## MATERIAL PROVIDED:
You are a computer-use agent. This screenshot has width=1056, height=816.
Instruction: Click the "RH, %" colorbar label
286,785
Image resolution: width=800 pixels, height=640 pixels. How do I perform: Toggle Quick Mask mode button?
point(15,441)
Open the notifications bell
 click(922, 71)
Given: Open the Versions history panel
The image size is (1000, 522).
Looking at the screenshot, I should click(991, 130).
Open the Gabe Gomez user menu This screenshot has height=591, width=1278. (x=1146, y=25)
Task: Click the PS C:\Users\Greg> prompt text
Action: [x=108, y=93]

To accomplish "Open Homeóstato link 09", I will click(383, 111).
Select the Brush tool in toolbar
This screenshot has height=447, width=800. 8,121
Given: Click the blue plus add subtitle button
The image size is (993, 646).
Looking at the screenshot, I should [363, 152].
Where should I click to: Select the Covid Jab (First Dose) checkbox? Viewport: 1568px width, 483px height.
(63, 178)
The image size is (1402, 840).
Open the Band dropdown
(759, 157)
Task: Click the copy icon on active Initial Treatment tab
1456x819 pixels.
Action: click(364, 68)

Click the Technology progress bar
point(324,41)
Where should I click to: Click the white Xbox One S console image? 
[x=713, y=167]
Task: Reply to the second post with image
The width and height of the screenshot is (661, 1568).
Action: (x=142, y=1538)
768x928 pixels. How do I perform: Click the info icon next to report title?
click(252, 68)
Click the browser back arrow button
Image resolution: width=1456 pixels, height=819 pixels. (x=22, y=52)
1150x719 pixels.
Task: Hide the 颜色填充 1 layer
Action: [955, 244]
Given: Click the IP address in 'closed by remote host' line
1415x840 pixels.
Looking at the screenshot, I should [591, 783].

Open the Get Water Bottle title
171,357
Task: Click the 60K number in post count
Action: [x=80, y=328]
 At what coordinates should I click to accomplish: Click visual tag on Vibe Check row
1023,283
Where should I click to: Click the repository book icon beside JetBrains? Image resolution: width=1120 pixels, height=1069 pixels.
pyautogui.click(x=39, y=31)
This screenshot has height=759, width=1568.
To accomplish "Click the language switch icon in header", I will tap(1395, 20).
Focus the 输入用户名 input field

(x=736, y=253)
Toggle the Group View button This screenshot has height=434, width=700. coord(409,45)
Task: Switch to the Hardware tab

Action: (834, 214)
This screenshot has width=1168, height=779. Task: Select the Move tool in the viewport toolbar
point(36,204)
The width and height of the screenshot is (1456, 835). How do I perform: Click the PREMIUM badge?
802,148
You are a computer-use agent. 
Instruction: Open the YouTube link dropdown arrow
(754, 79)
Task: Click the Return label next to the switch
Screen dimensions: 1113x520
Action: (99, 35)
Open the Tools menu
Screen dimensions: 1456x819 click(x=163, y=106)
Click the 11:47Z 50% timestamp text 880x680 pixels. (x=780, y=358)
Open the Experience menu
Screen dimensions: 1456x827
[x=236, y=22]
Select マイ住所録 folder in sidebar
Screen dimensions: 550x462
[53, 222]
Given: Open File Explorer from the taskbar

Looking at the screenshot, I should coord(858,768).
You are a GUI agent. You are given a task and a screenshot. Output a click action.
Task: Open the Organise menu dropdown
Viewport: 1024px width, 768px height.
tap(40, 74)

## PROBLEM TO SOLVE:
Copy the data above without any change, from its first line through the line containing "Looking at the screenshot, I should [591, 783].", both included.

## PROBLEM SOLUTION:
You are a computer-use agent. This screenshot has width=1056, height=816.
Instruction: Click the "RH, %" colorbar label
286,785
Image resolution: width=800 pixels, height=640 pixels. How do I perform: Toggle Quick Mask mode button?
point(15,441)
Open the notifications bell
 click(922, 71)
Given: Open the Versions history panel
The image size is (1000, 522).
Looking at the screenshot, I should click(991, 130).
Open the Gabe Gomez user menu This screenshot has height=591, width=1278. (x=1146, y=25)
Task: Click the PS C:\Users\Greg> prompt text
Action: [x=108, y=93]

To accomplish "Open Homeóstato link 09", I will click(383, 111).
Select the Brush tool in toolbar
This screenshot has height=447, width=800. 8,121
Given: Click the blue plus add subtitle button
The image size is (993, 646).
Looking at the screenshot, I should [363, 152].
Where should I click to: Select the Covid Jab (First Dose) checkbox? Viewport: 1568px width, 483px height.
(63, 178)
The image size is (1402, 840).
Open the Band dropdown
(759, 157)
Task: Click the copy icon on active Initial Treatment tab
1456x819 pixels.
Action: click(364, 68)

Click the Technology progress bar
point(324,41)
Where should I click to: Click the white Xbox One S console image? 
[x=713, y=167]
Task: Reply to the second post with image
The width and height of the screenshot is (661, 1568).
Action: (x=142, y=1538)
768x928 pixels. How do I perform: Click the info icon next to report title?
click(252, 68)
Click the browser back arrow button
Image resolution: width=1456 pixels, height=819 pixels. (x=22, y=52)
1150x719 pixels.
Task: Hide the 颜色填充 1 layer
Action: [955, 244]
Given: Click the IP address in 'closed by remote host' line
1415x840 pixels.
Looking at the screenshot, I should [591, 783].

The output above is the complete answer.